**Task material:**
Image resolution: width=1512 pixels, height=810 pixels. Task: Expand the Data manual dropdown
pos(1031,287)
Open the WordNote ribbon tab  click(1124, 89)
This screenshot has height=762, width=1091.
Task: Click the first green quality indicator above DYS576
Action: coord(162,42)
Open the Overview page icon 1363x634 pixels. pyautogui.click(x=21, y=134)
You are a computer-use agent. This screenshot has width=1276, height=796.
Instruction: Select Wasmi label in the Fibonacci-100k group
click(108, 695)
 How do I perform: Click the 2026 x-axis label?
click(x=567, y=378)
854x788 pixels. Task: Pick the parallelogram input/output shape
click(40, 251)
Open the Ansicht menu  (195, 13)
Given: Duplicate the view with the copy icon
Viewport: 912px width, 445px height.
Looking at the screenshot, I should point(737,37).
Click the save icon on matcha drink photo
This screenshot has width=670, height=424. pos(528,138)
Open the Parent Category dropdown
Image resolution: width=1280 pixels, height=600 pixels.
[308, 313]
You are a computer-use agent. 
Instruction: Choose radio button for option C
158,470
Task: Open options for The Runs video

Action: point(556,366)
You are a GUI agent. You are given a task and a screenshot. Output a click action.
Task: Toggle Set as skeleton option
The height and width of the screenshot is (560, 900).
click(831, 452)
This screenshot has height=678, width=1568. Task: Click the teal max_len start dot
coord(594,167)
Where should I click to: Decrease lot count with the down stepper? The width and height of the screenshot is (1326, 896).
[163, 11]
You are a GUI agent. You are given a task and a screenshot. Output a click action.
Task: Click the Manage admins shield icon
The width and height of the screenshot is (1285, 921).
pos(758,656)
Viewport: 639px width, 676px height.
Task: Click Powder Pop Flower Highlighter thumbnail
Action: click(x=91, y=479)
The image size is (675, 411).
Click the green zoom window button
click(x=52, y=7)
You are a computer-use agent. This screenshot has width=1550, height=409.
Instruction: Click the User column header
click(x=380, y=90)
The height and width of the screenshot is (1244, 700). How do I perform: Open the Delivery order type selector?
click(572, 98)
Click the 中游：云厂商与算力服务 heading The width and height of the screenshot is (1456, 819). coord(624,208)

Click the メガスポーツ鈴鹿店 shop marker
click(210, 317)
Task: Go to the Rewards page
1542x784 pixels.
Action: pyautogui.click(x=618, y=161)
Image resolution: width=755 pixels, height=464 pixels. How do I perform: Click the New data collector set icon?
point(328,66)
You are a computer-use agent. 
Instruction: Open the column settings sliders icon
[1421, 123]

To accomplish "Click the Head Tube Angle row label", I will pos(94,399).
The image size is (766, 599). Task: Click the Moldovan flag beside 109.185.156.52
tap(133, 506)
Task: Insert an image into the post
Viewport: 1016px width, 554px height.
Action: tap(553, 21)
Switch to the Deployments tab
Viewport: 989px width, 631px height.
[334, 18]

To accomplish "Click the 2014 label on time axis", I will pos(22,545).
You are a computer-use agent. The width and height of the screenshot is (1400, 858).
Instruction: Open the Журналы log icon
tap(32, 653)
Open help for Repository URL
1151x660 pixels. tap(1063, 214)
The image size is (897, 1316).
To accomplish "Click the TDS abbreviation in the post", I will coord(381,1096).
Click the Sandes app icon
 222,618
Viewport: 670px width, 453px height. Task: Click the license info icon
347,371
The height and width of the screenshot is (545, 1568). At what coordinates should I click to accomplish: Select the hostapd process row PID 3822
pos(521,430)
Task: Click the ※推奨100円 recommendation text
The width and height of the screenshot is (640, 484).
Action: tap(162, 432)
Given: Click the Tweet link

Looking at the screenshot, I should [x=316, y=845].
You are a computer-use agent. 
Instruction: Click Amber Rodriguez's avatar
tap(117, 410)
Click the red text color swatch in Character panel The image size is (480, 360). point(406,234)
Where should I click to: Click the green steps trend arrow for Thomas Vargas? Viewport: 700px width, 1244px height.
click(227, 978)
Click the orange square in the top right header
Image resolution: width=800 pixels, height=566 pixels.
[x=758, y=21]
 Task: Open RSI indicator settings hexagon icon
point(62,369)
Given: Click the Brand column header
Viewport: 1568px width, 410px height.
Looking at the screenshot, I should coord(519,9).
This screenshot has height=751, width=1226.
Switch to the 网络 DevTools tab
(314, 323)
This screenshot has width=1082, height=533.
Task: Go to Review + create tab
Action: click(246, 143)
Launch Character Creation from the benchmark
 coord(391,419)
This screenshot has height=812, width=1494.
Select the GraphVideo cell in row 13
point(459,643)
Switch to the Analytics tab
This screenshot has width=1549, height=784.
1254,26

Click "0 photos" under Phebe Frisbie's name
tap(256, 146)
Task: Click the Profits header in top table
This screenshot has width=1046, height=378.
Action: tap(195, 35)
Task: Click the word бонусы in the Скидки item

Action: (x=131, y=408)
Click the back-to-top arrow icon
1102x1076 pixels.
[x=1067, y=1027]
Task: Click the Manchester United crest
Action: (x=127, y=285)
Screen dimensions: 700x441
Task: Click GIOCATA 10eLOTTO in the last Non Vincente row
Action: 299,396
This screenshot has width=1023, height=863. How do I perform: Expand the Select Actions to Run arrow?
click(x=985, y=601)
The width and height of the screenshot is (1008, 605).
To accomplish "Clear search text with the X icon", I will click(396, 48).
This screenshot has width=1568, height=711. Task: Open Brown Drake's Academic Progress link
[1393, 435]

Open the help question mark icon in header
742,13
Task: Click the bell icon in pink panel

**Exercise details:** Using the records above, report each line that contains the word "post" by copying it.

**Exercise answer:**
Task: Insert an image into the post
To accomplish "Click the TDS abbreviation in the post", I will coord(381,1096).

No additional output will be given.